━━ Data supplied ━━
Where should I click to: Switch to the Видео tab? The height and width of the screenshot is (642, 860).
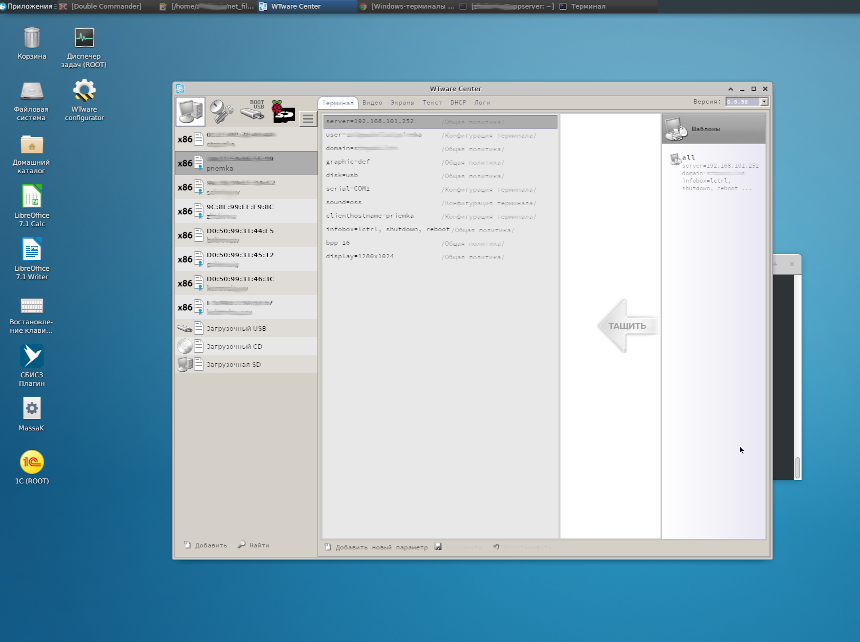click(372, 103)
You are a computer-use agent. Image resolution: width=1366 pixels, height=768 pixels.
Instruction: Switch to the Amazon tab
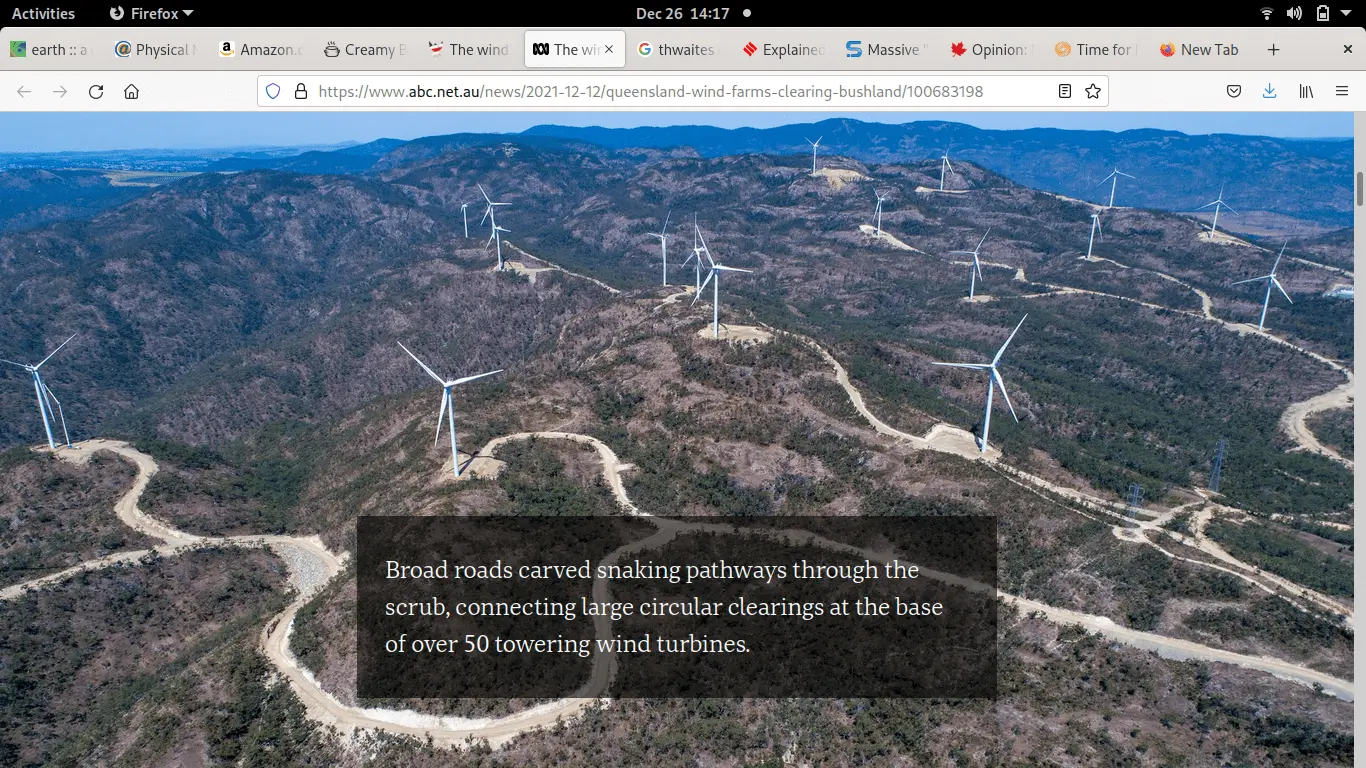click(258, 49)
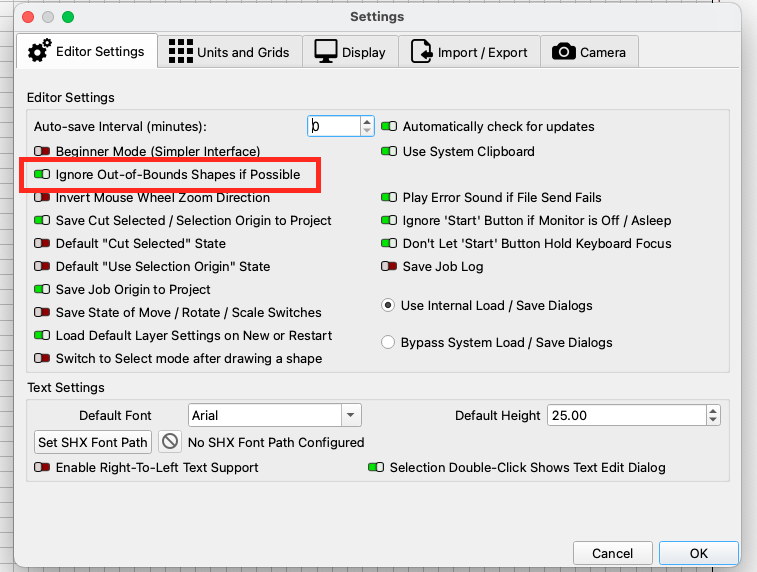This screenshot has height=572, width=757.
Task: Click the camera icon on Camera tab
Action: 563,51
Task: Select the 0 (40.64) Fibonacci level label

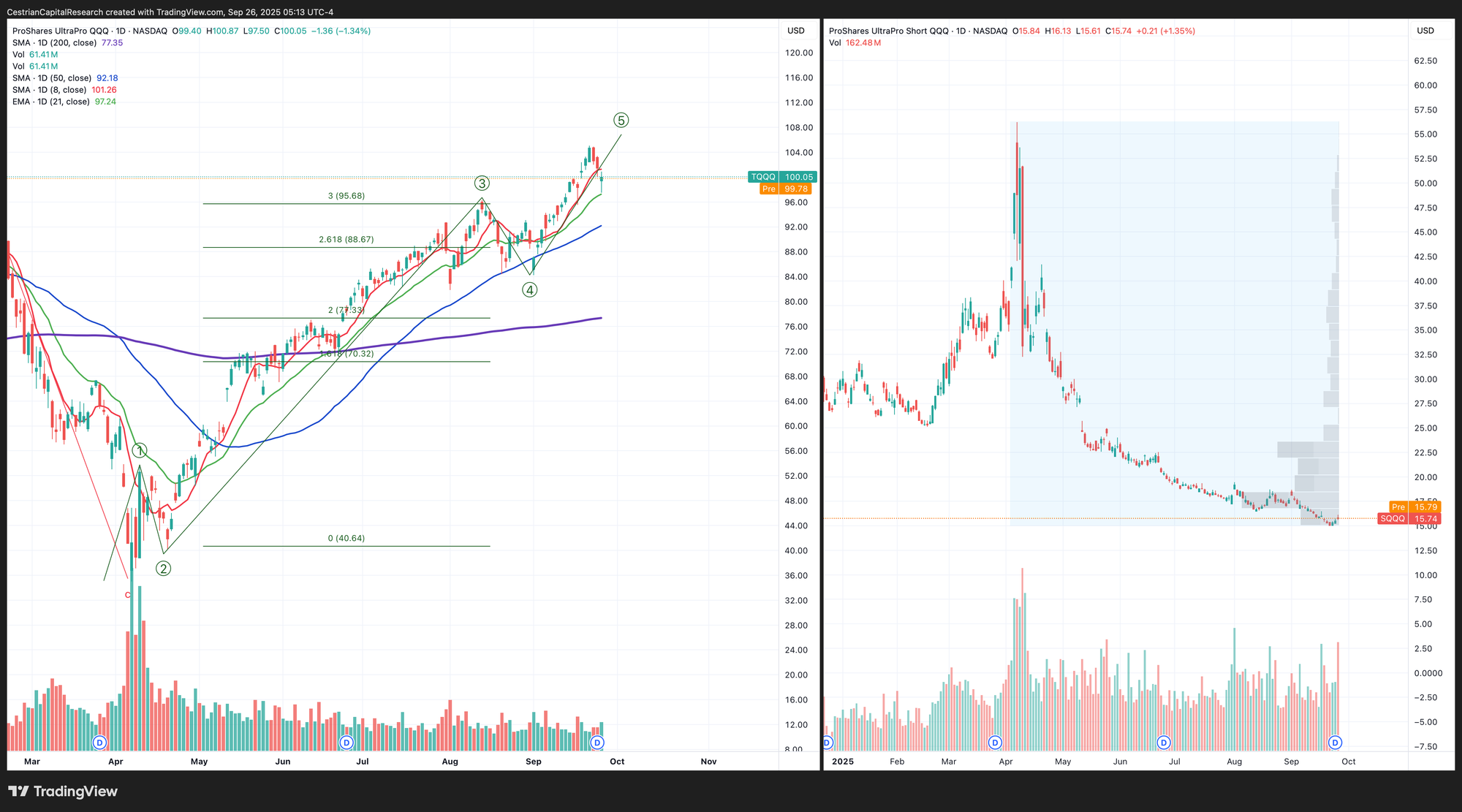Action: 346,539
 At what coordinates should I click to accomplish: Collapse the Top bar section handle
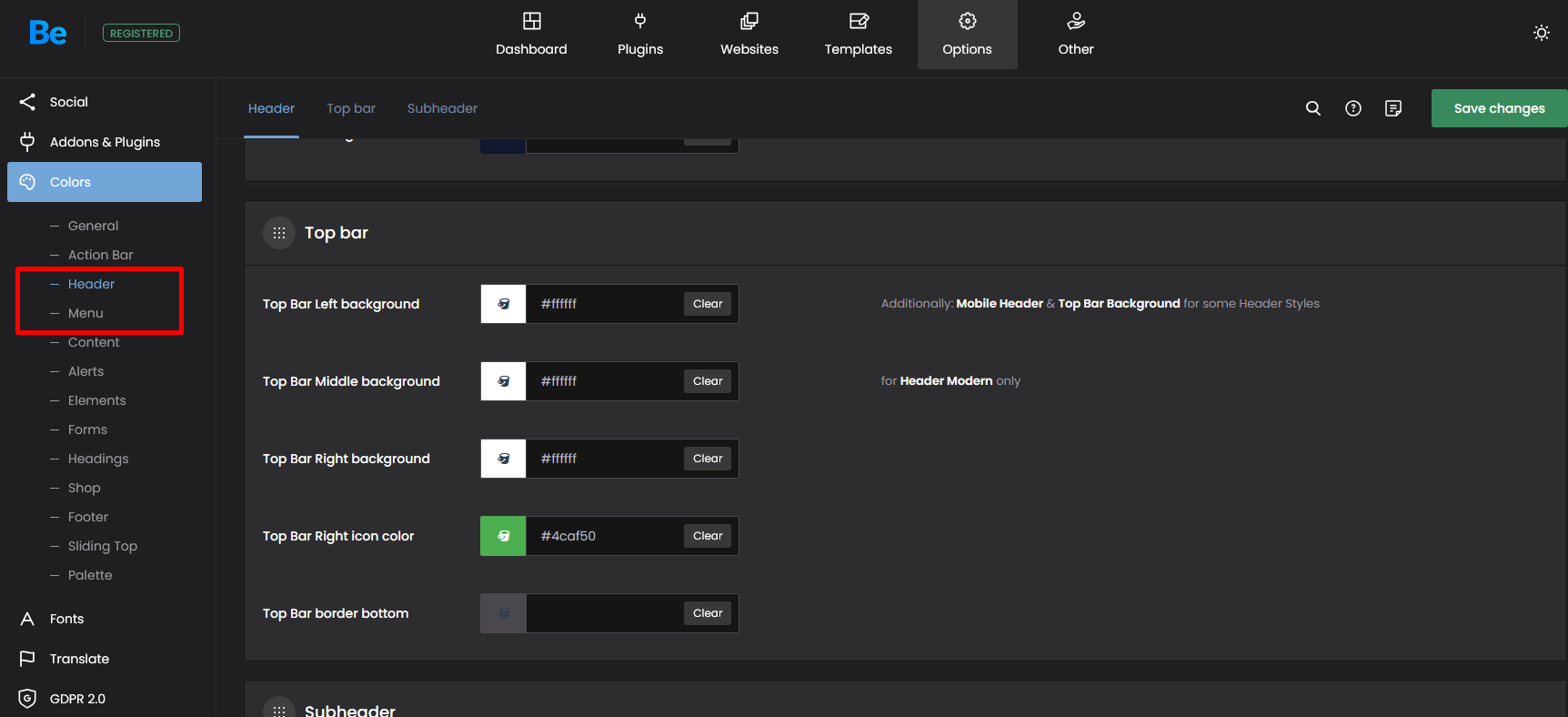[279, 233]
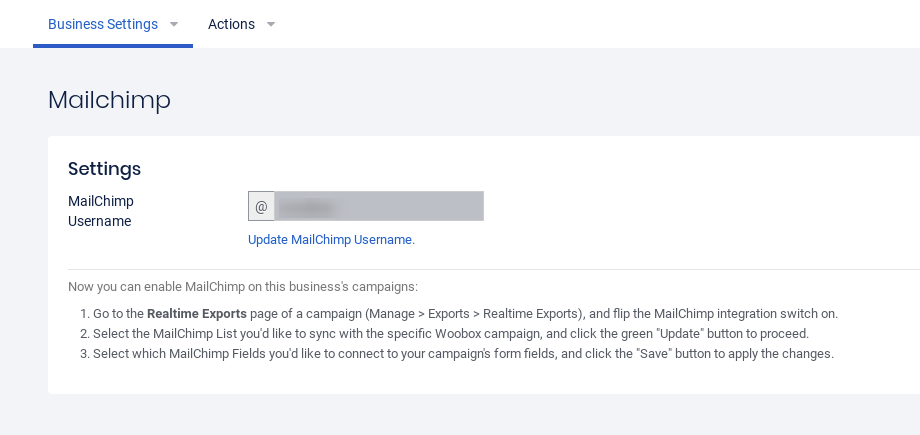Screen dimensions: 920x435
Task: Open the Business Settings tab
Action: click(103, 24)
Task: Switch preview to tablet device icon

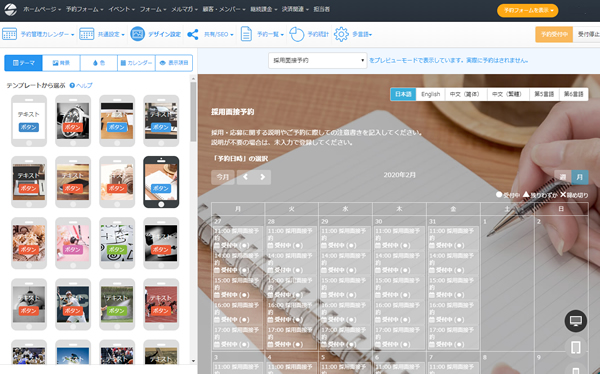Action: click(576, 347)
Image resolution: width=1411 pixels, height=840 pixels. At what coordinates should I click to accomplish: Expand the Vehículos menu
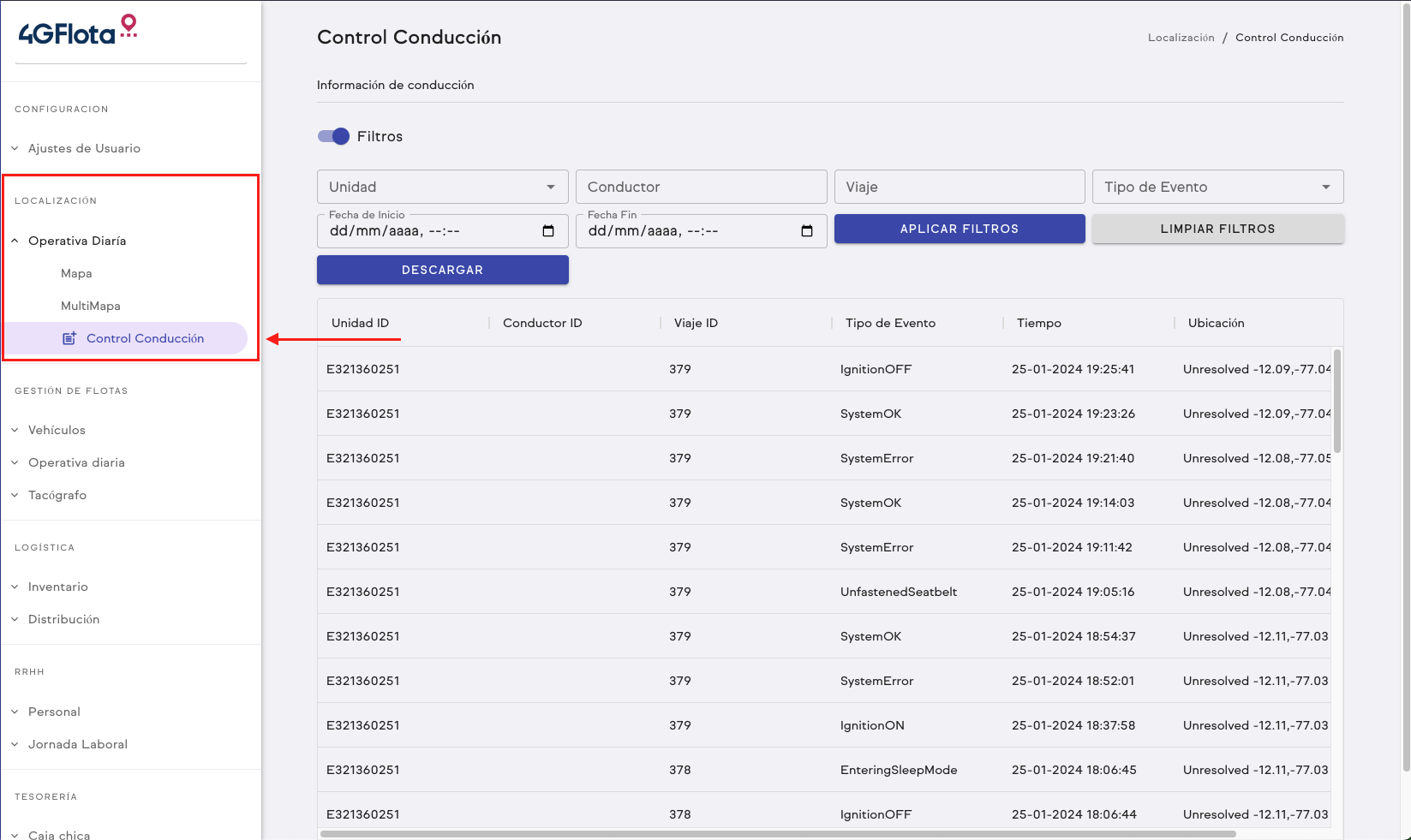[x=57, y=430]
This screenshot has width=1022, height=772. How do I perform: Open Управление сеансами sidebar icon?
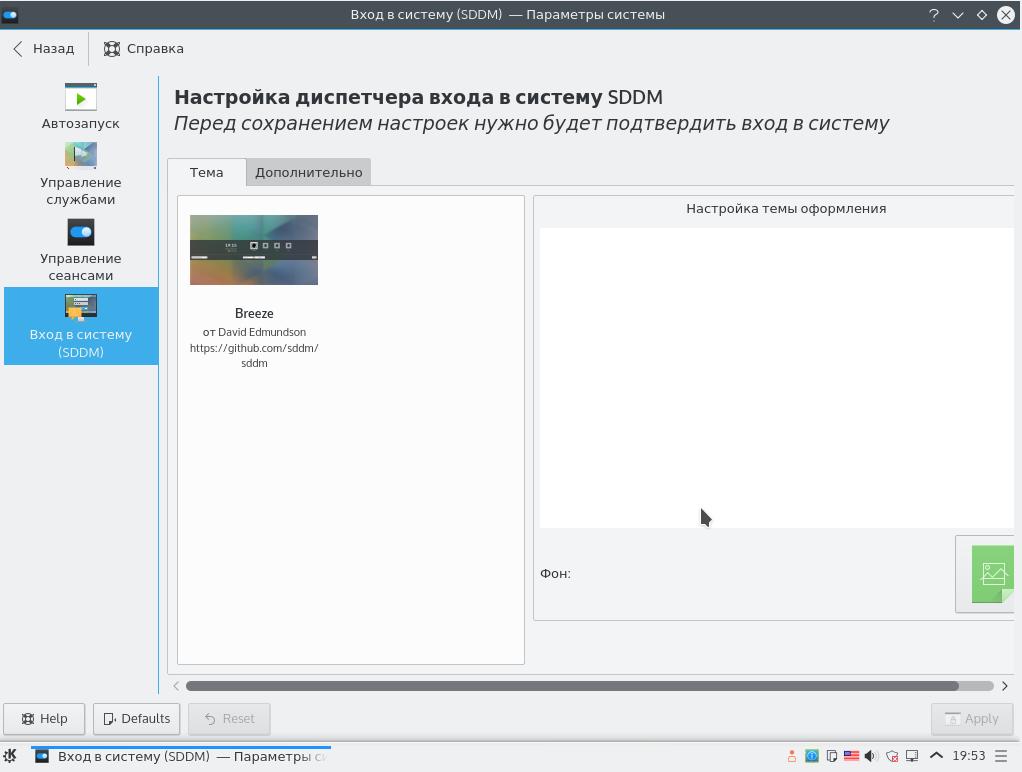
━━━
● To do: Swap every "Switch" in the material for "Move", and write out the material again with nothing else changed. Omit the pictures.

● Worked solution:
Where should I click to: Move to the Видео tab? The height and width of the screenshot is (642, 860).
click(372, 103)
You are a computer-use agent. Image resolution: width=1366 pixels, height=768 pixels.
Instruction: Move to the Amazon tab
click(258, 49)
This screenshot has height=572, width=757.
Task: Click the camera icon on Camera tab
Action: 563,51
Task: Select the 0 (40.64) Fibonacci level label

Action: 346,539
 At what coordinates should I click to accomplish: Collapse the Top bar section handle
[279, 233]
Screen dimensions: 920x435
Task: Open the Business Settings tab
Action: click(103, 24)
Task: Move preview to tablet device icon

Action: click(576, 347)
Image resolution: width=1411 pixels, height=840 pixels. At what coordinates should I click to accomplish: Expand the Vehículos menu
[x=57, y=430]
This screenshot has width=1022, height=772. How do I perform: Open Управление сеансами sidebar icon?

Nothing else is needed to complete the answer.